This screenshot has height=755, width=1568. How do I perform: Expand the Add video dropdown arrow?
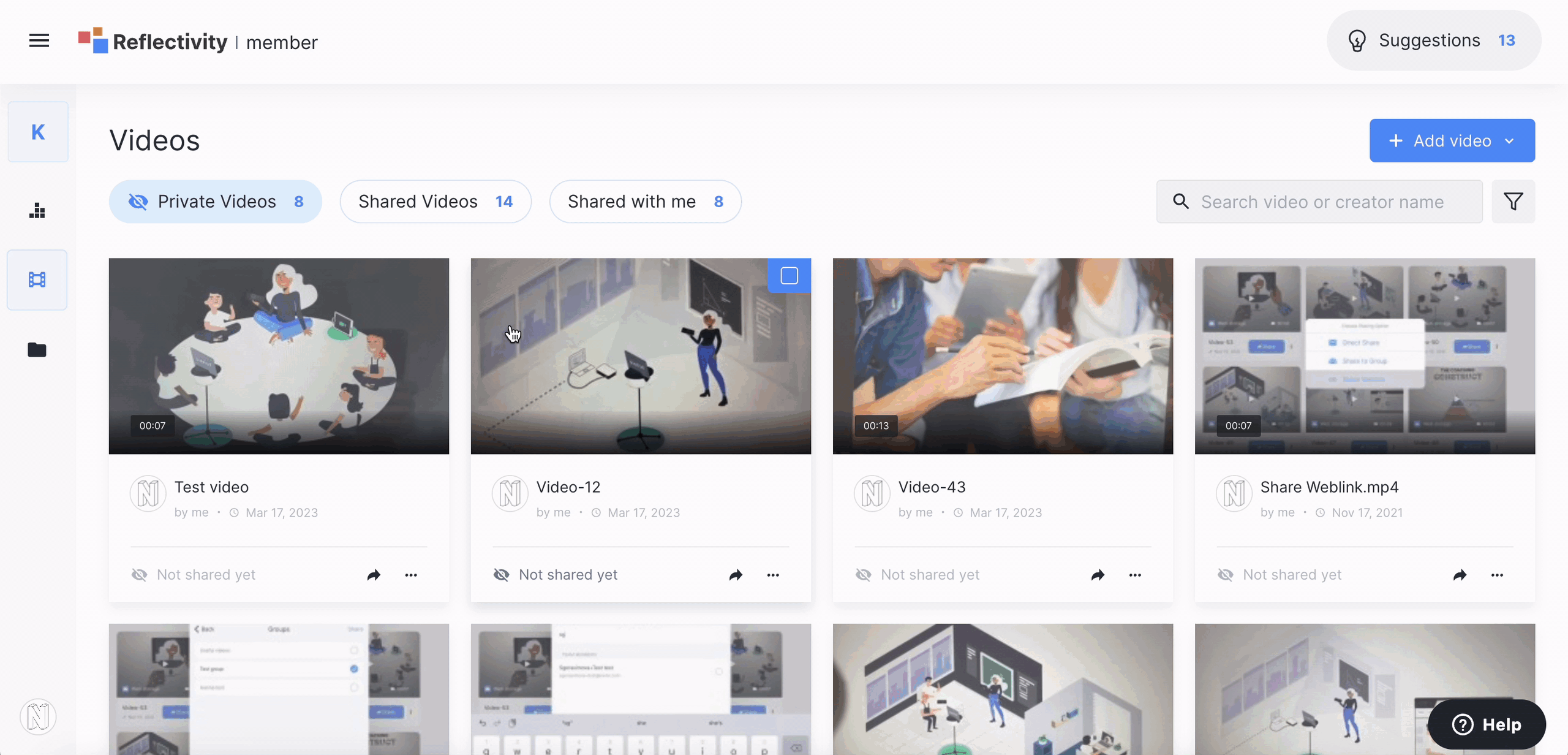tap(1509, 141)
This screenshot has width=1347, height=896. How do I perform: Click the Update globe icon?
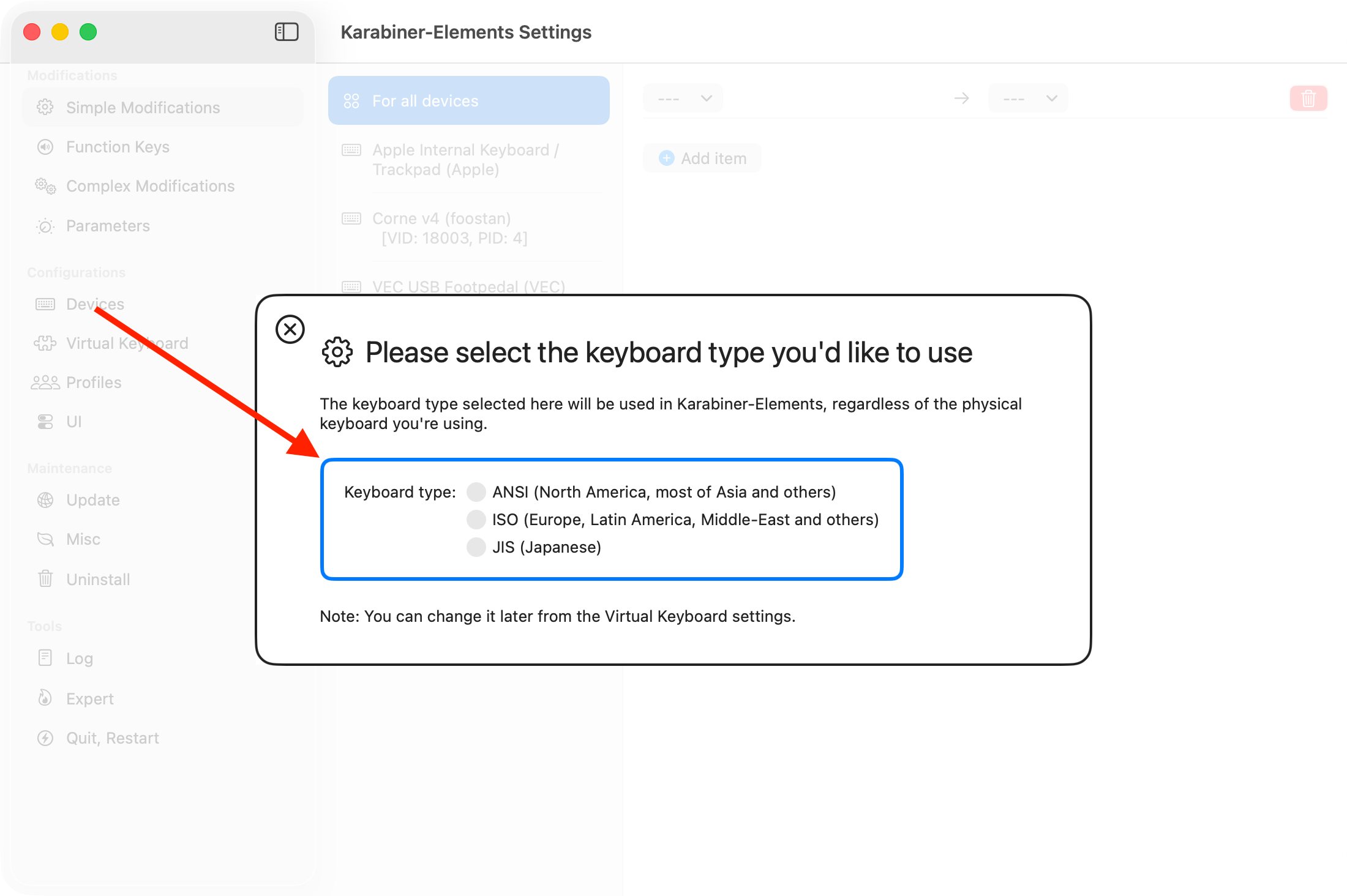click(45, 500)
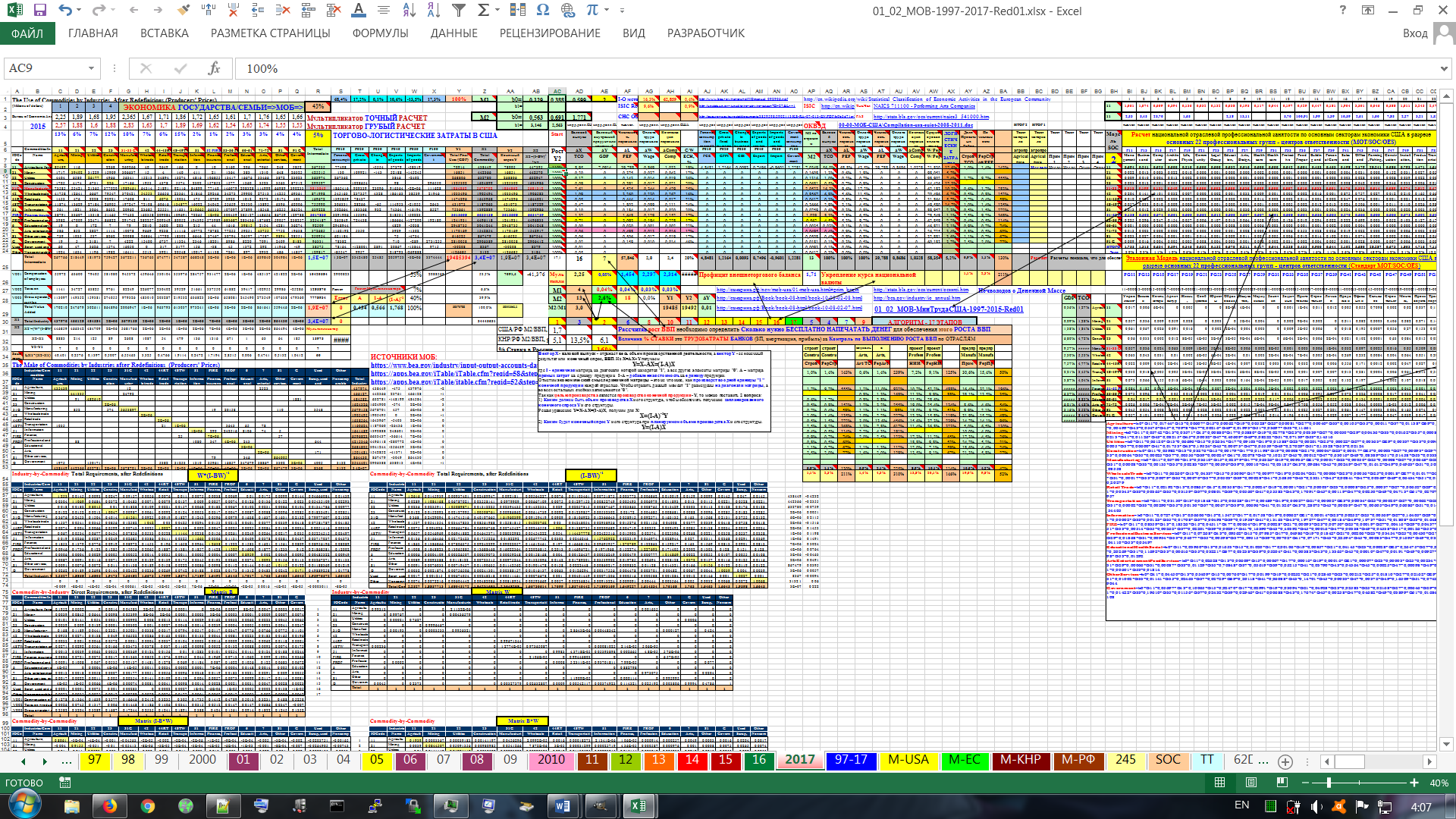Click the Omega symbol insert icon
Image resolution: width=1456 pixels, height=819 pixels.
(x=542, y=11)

#### What is needed
Reproduce the entire listing above precisely, but keep the images out.

#### Task output
This screenshot has height=755, width=1568. How do I perform: Expand the Add video dropdown arrow?
tap(1509, 141)
This screenshot has width=1347, height=896. How do I perform: Click the Update globe icon?
click(45, 500)
Click the Omega symbol insert icon
Image resolution: width=1456 pixels, height=819 pixels.
(x=542, y=11)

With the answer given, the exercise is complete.